Final Words

Bringing the review to a close, it should come as no surprise that the launch of the GTX 660 Ti has ended up being a lot like the launches before it. Yet at the same time it’s not truly identical, as there’s a lot going on that makes it nothing like the launches before it.

Distilled to its essence, the GTX 660 Ti is yet another fine addition to the GTX 600 series thanks to the GK104 GPU. Compared to the GTX 670 it’s a bit slower, a lot cheaper, and still brutally efficient. For buyers who have wanted to pick up a Kepler card but have found the high-end GTX 670 and GTX 680 out of their price range, at $300 the GTX 660 Ti is at a much more approachable point on the price-performance curve, offering about 88% of the GTX 670’s performance for 75% of the price. Given the price of Kepler cards so far this is definitely a better deal, though it’s still by no means cheap. So in that respect the launch of the GTX 660 Ti is quite a lot like the launches before it.

What’s different about this launch compared to the launches before it is that AMD was finally prepared; this isn’t going to be another NVIDIA blow-out. While the GTX 680 marginalized the Radeon HD 7970 virtually overnight, and then the GTX 670 did the same thing to the Radeon HD 7950, the same will not be happening to AMD with the GTX 660 Ti. AMD has already bracketed the GTX 660 Ti by positioning the 7870 below it and the 7950 above it, putting them in a good position to fend off NVIDIA.

As it stands, AMD’s position correctly reflects their performance; the GTX 660 Ti is a solid and relatively consistent 10-15% faster than the 7870, while the 7950 is anywhere between a bit faster to a bit slower depending on what benchmarks you favor. Of course when talking about the 7950 the “anything but equal” maxim still applies here, if not more so than with the GTX 670. The GTX 660 Ti is anywhere between 50% ahead of the 7950 and 25% behind it, and everywhere in between.

Coupled with the tight pricing between all of these cards, this makes it very hard to make any kind of meaningful recommendation here for potential buyers. Compared to the 7870 the GTX 660 Ti is a solid buy if you can spare the extra $20, though it’s not going to be a massive difference.

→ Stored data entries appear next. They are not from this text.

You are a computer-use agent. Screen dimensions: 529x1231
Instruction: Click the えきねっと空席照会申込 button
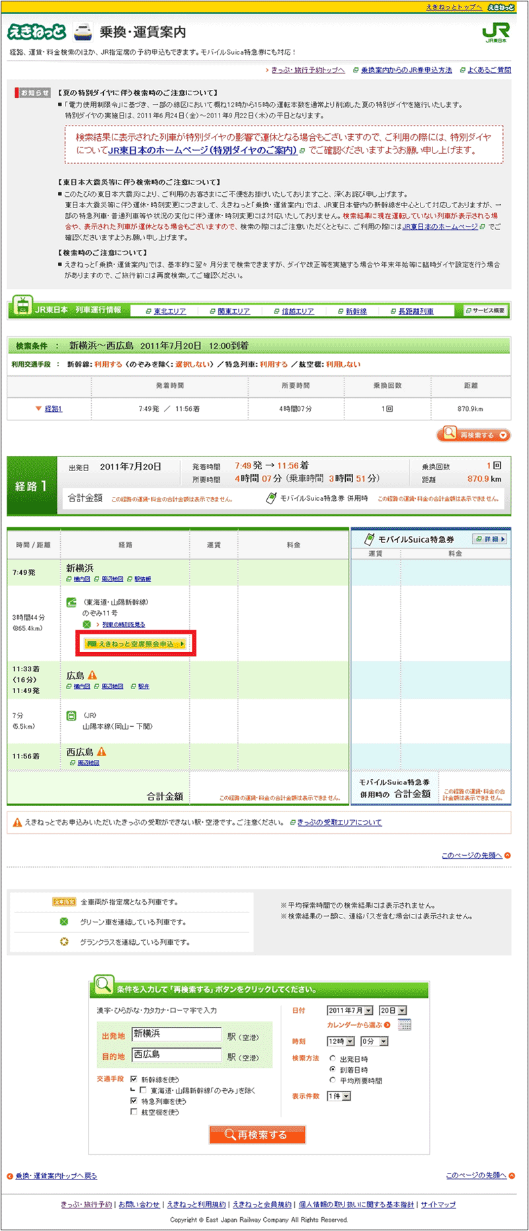(x=136, y=644)
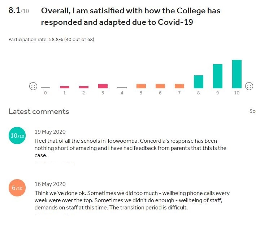The image size is (256, 226).
Task: Click the pink bar for score 1
Action: tap(65, 87)
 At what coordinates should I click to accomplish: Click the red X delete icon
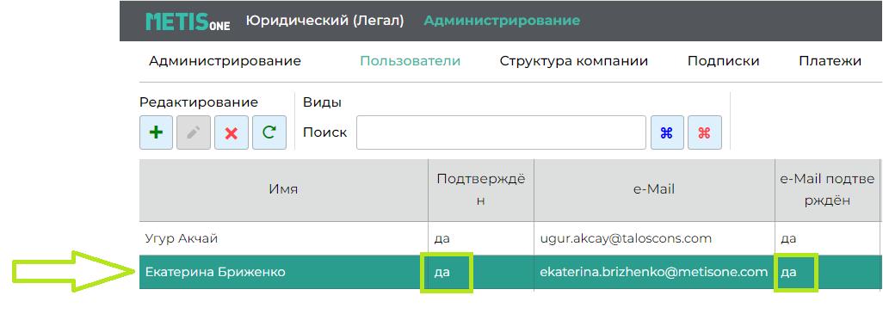click(232, 132)
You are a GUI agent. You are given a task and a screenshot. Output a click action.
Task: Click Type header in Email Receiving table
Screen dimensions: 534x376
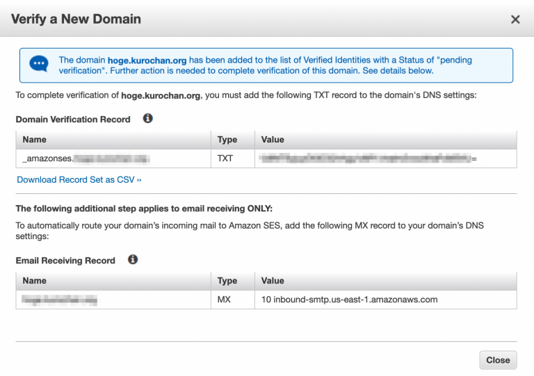227,281
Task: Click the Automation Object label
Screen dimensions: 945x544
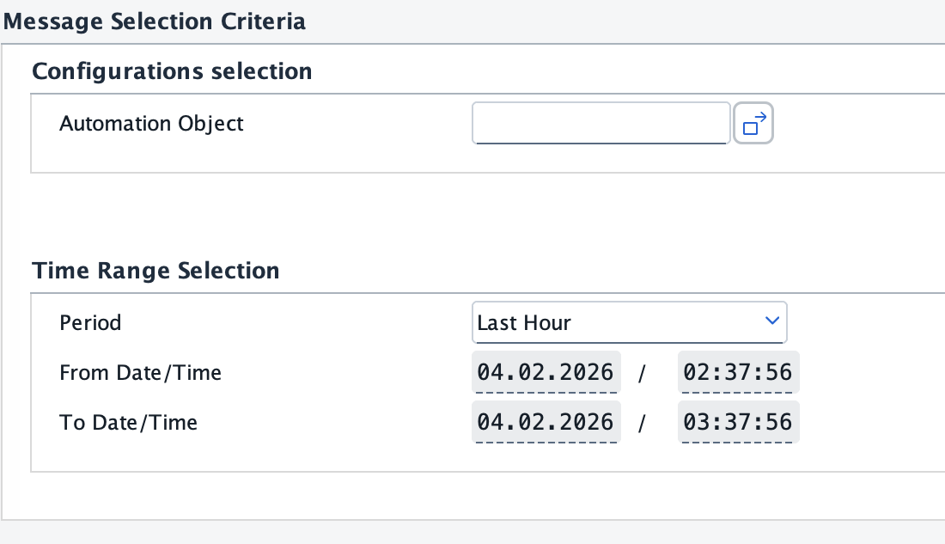Action: pos(151,124)
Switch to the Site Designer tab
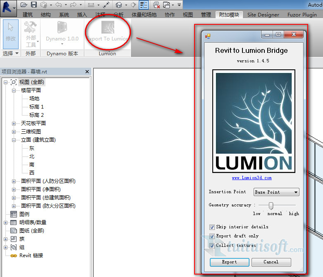The height and width of the screenshot is (277, 323). click(263, 14)
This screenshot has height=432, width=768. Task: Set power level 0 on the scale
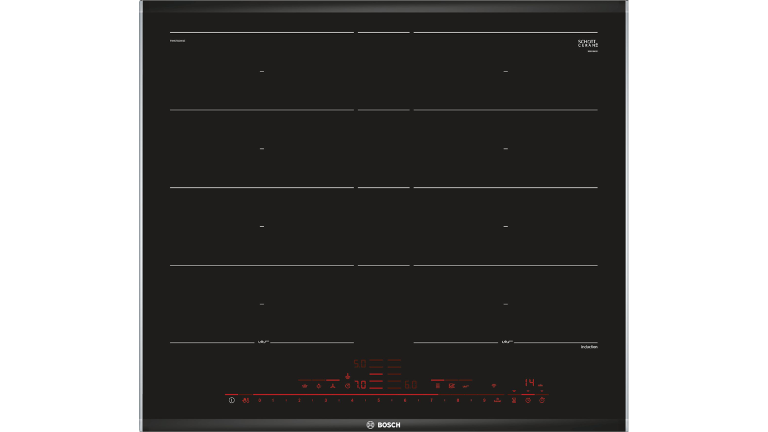pyautogui.click(x=260, y=401)
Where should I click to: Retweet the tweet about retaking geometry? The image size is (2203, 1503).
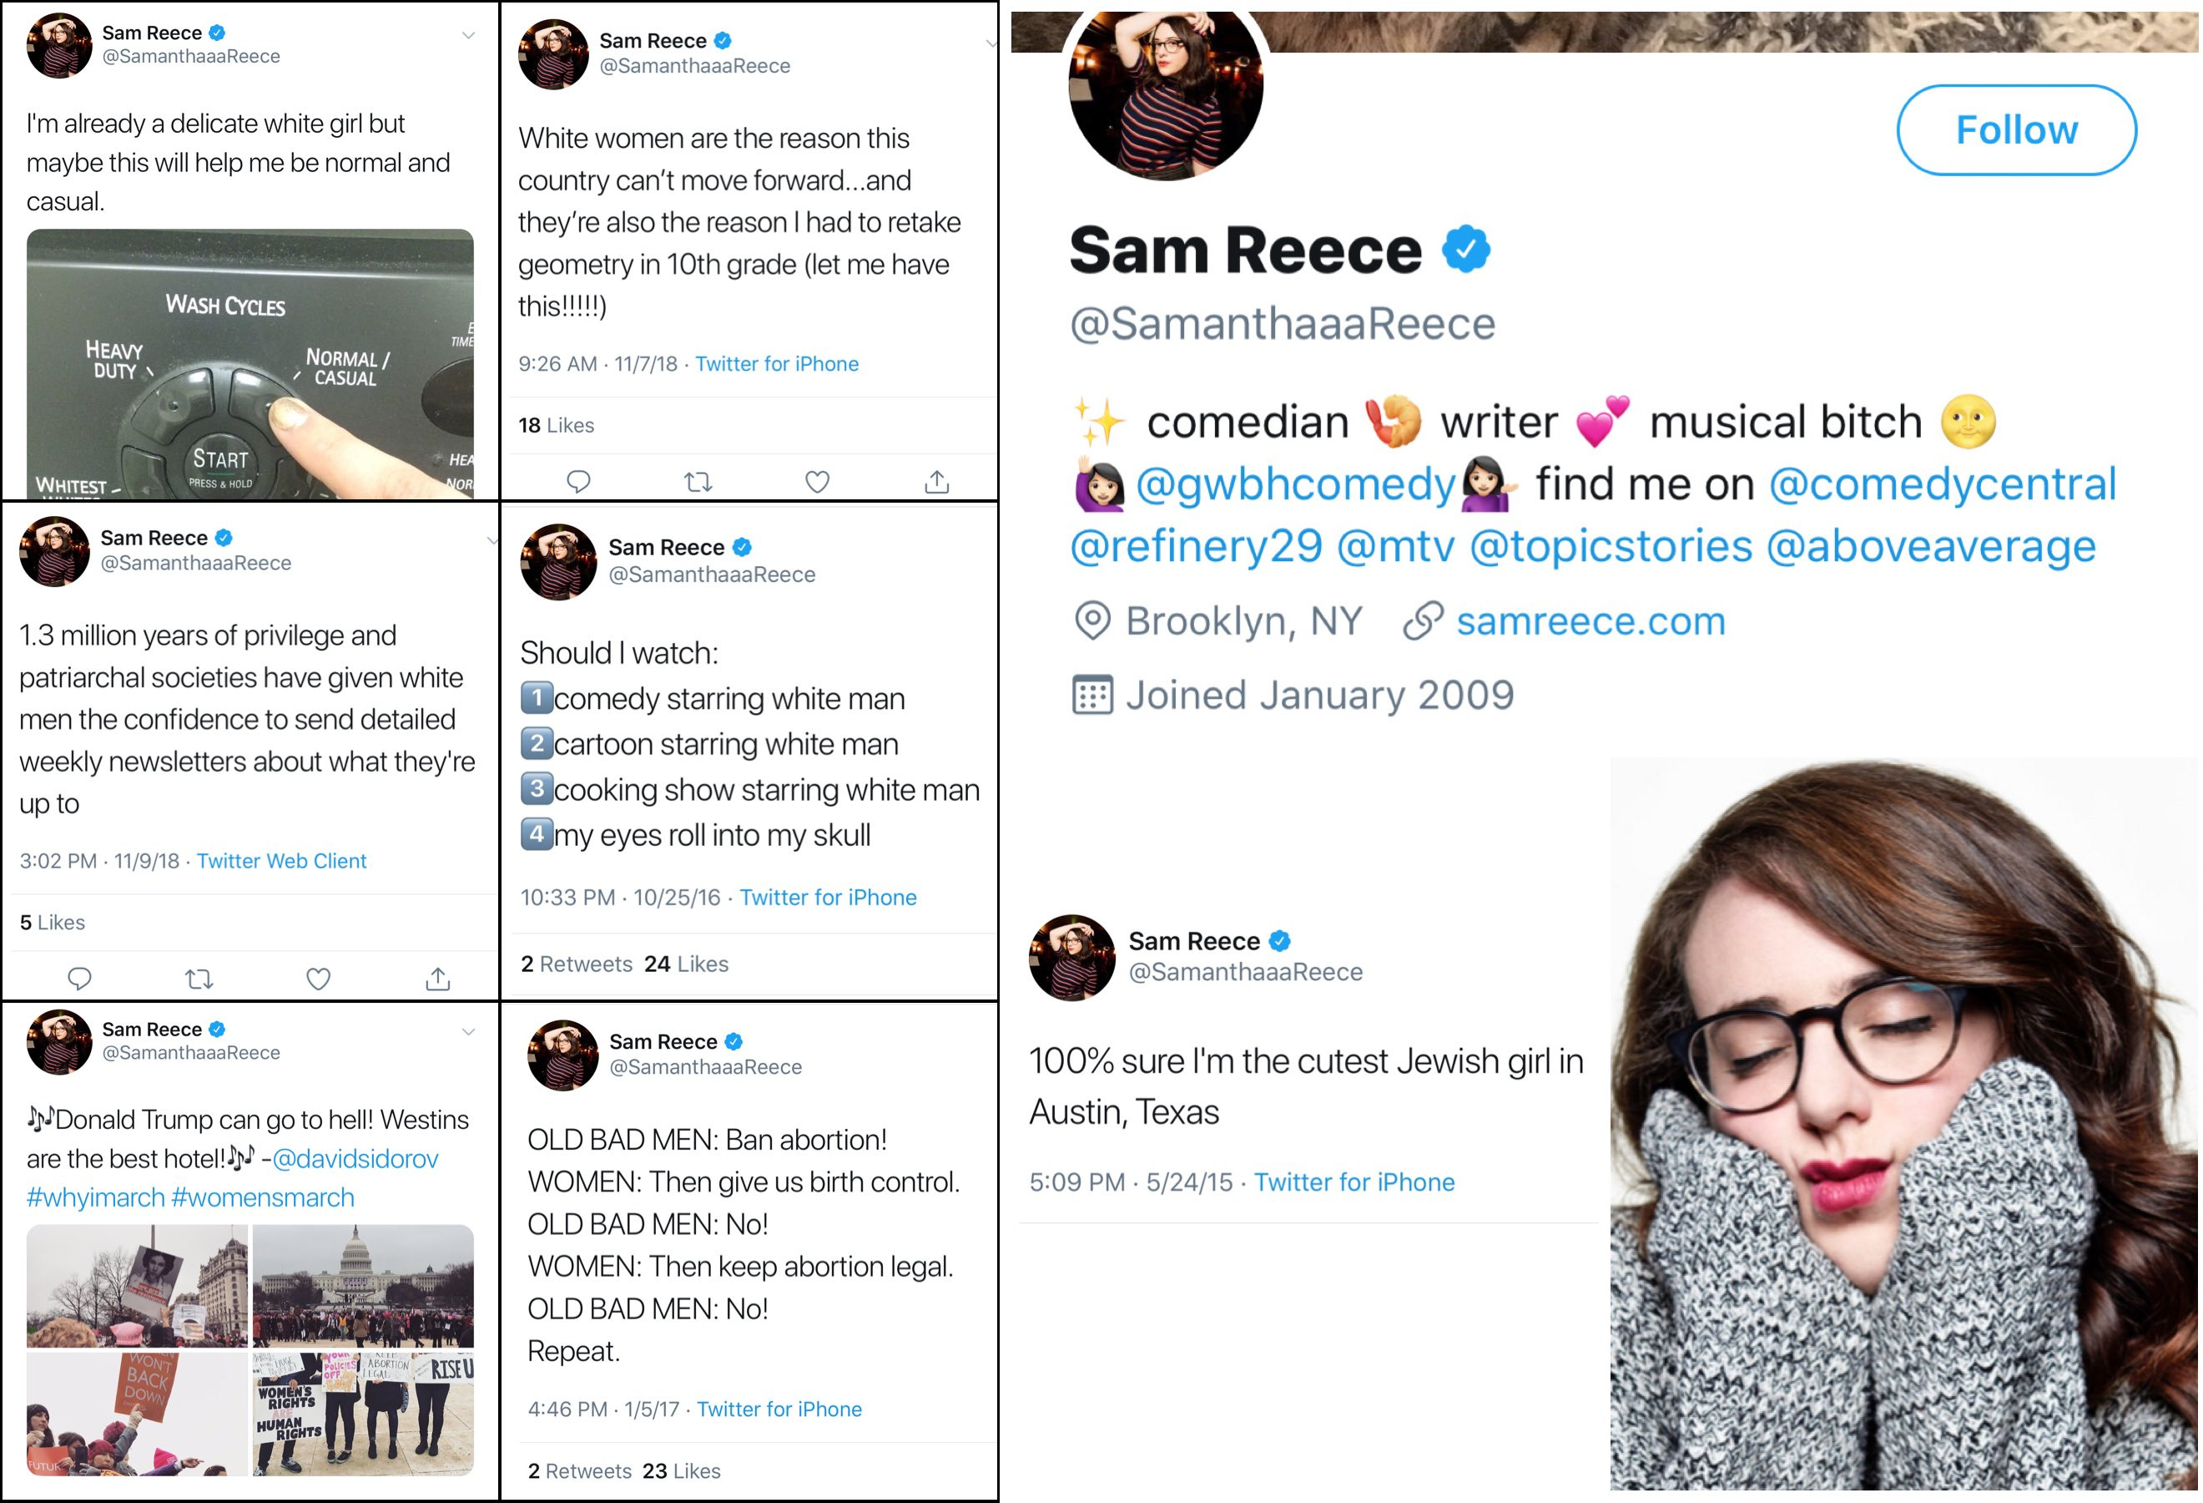tap(698, 482)
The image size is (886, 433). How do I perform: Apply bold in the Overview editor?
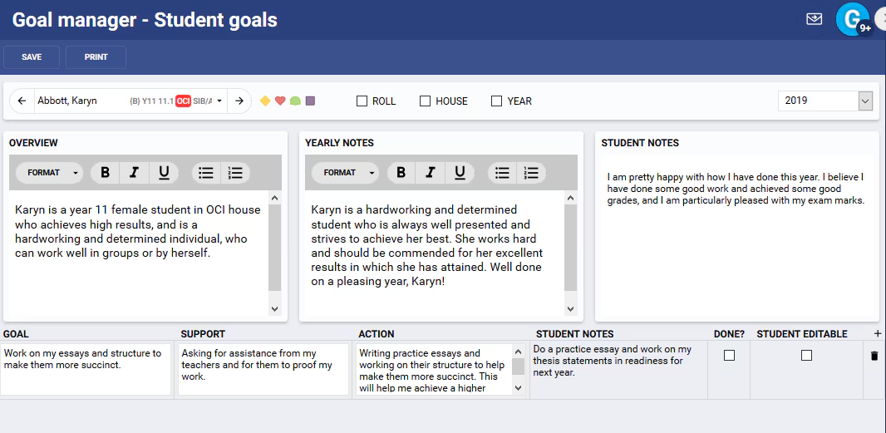pos(105,173)
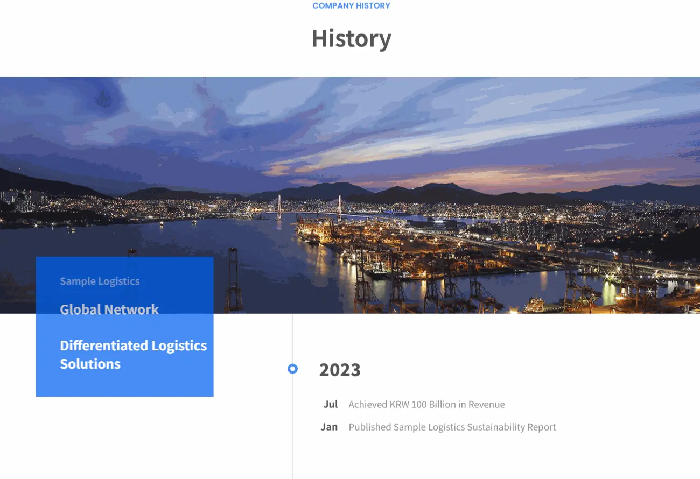The width and height of the screenshot is (700, 479).
Task: Open the Achieved KRW 100 Billion in Revenue entry
Action: 426,404
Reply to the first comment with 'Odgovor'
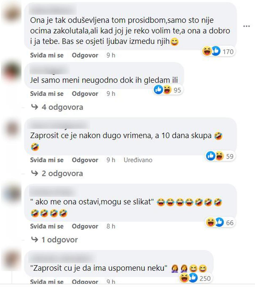The width and height of the screenshot is (255, 288). pos(85,55)
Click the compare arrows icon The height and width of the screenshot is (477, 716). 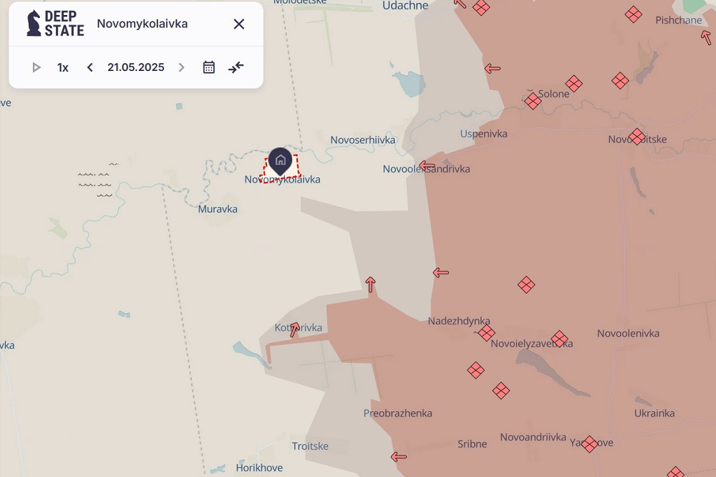tap(236, 67)
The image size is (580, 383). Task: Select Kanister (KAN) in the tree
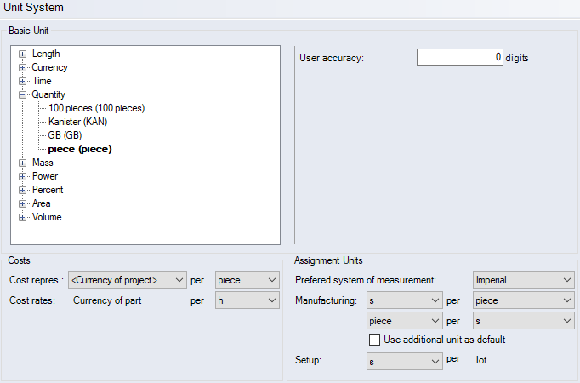tap(77, 122)
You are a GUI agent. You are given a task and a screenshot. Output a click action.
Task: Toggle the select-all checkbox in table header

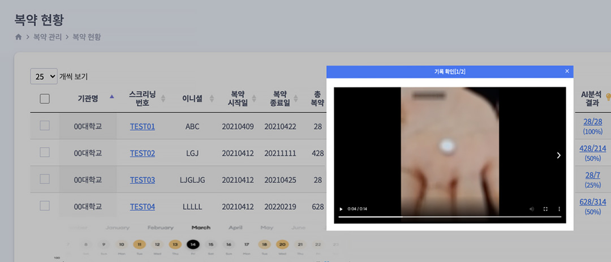click(45, 98)
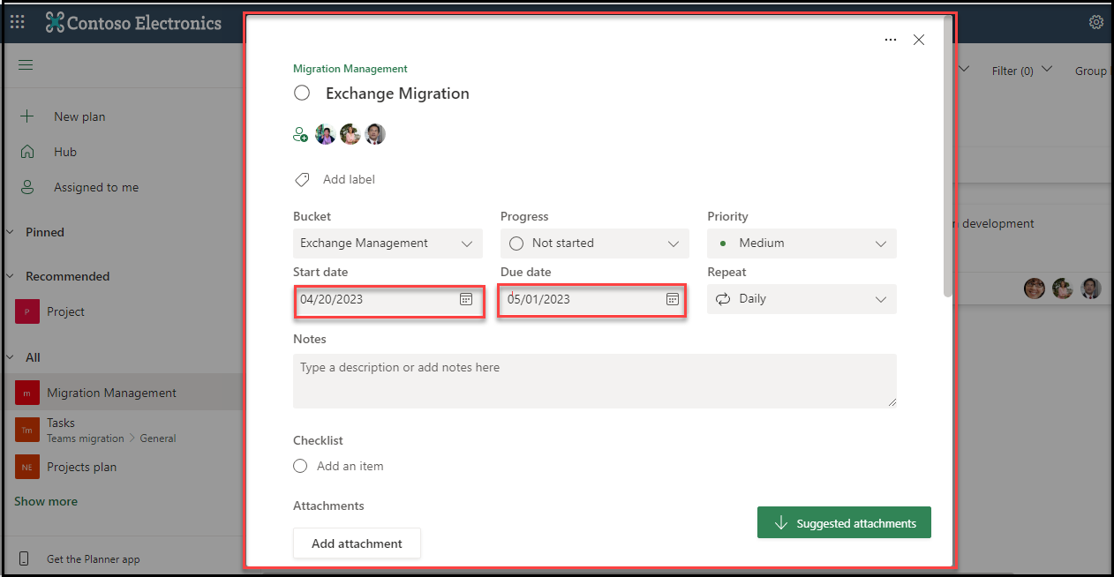
Task: Click the assign people icon
Action: click(300, 135)
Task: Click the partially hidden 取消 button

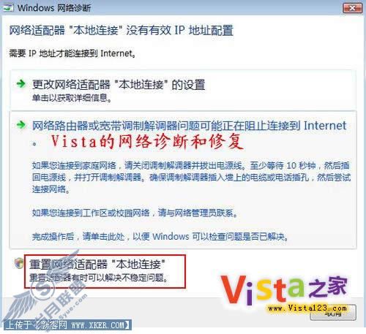Action: coord(333,313)
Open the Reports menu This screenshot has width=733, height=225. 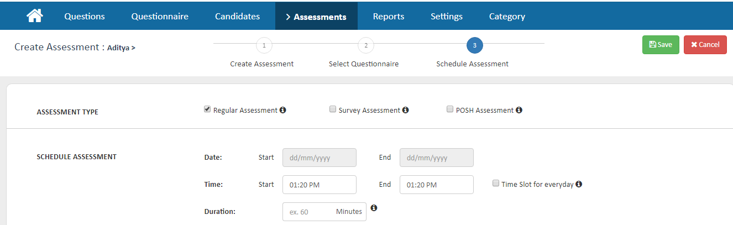388,16
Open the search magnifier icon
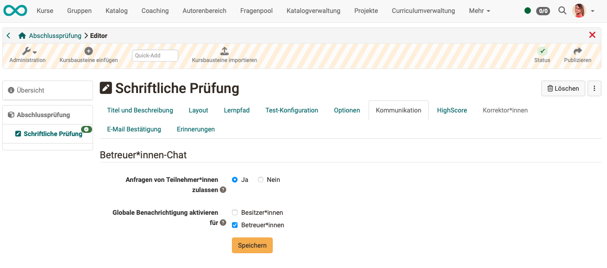This screenshot has height=268, width=607. pyautogui.click(x=562, y=11)
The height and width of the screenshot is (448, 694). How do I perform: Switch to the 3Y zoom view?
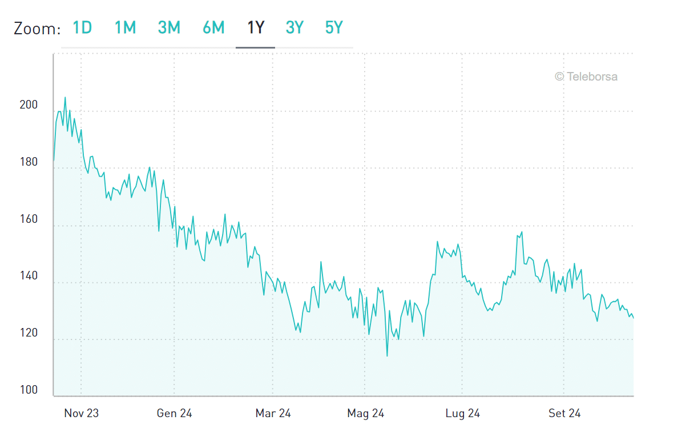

The performance difference is going to be just enough that AMD is going to need to trim prices a bit more to secure the 7870’s position.

On the other hand due to the constant flip-flopping of the GTX 660 Ti and 7950 on our benchmarks there is no sure-fire recommendation to hand down there. If we had to pick something, on a pure performance-per-dollar basis the 7950 looks good both now and in the future; in particular we suspect it’s going to weather newer games better than the GTX 660 Ti and its relatively narrow memory bus. But the moment efficiency and power consumption start being important the GTX 660 Ti is unrivaled, and this is a position that is only going to improve in the future when 7950B cards start replacing 7950 cards. For reasons like that there are a couple of niches one card or another serves particularly well, such as overclocking with the 7950, but ultimately unless you have a specific need either card will serve you well enough.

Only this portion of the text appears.